◆ **To do**:
Examine each line in the records below for the word "Open". Report how many lines contain it, and nothing else.

------ Records for the exercise ------

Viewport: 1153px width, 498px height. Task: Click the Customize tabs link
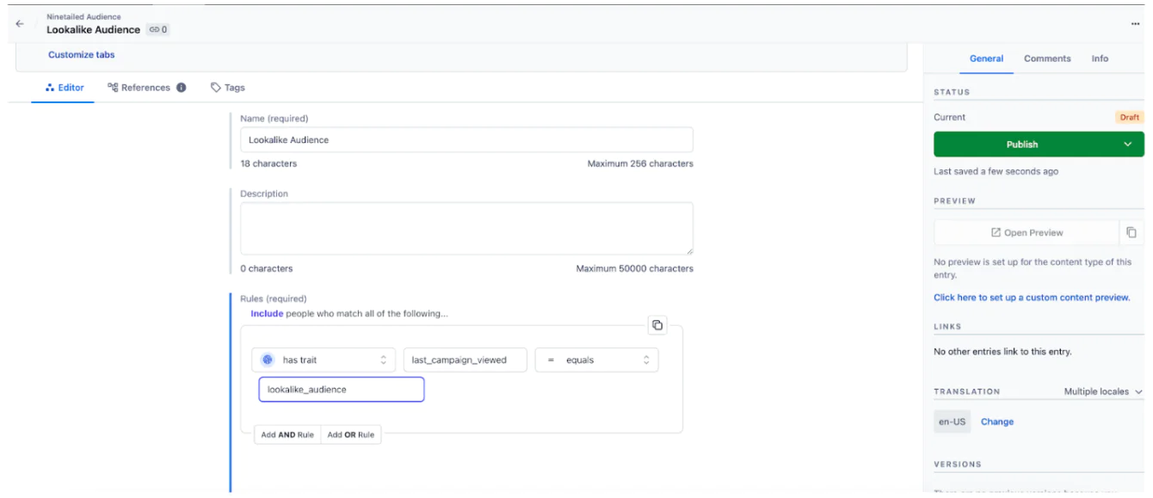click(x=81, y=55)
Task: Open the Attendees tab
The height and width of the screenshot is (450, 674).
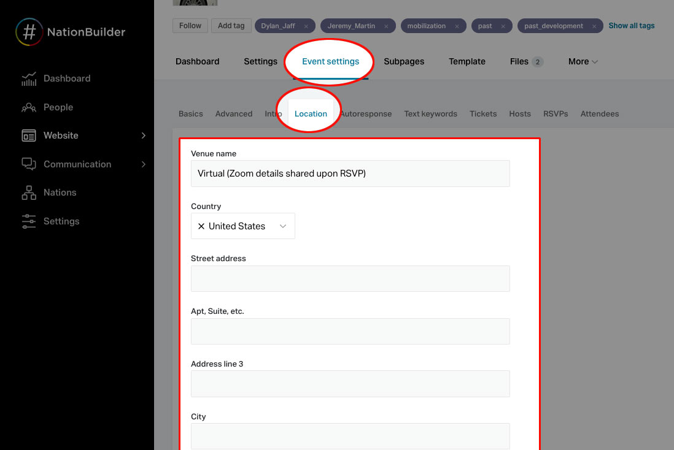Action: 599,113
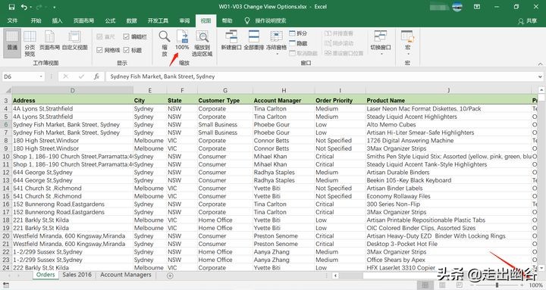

------
------ Records for the exercise ------

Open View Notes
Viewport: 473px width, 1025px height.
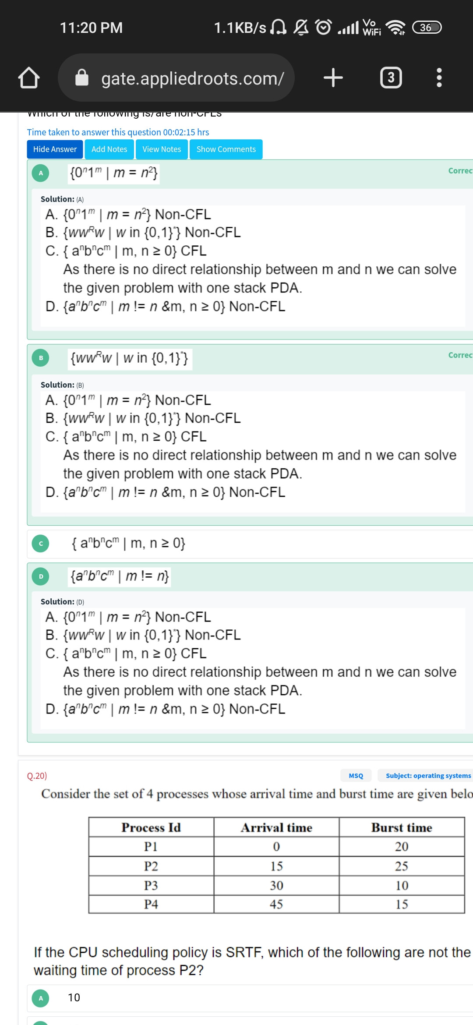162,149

------

◆ **Response to this exercise**:
2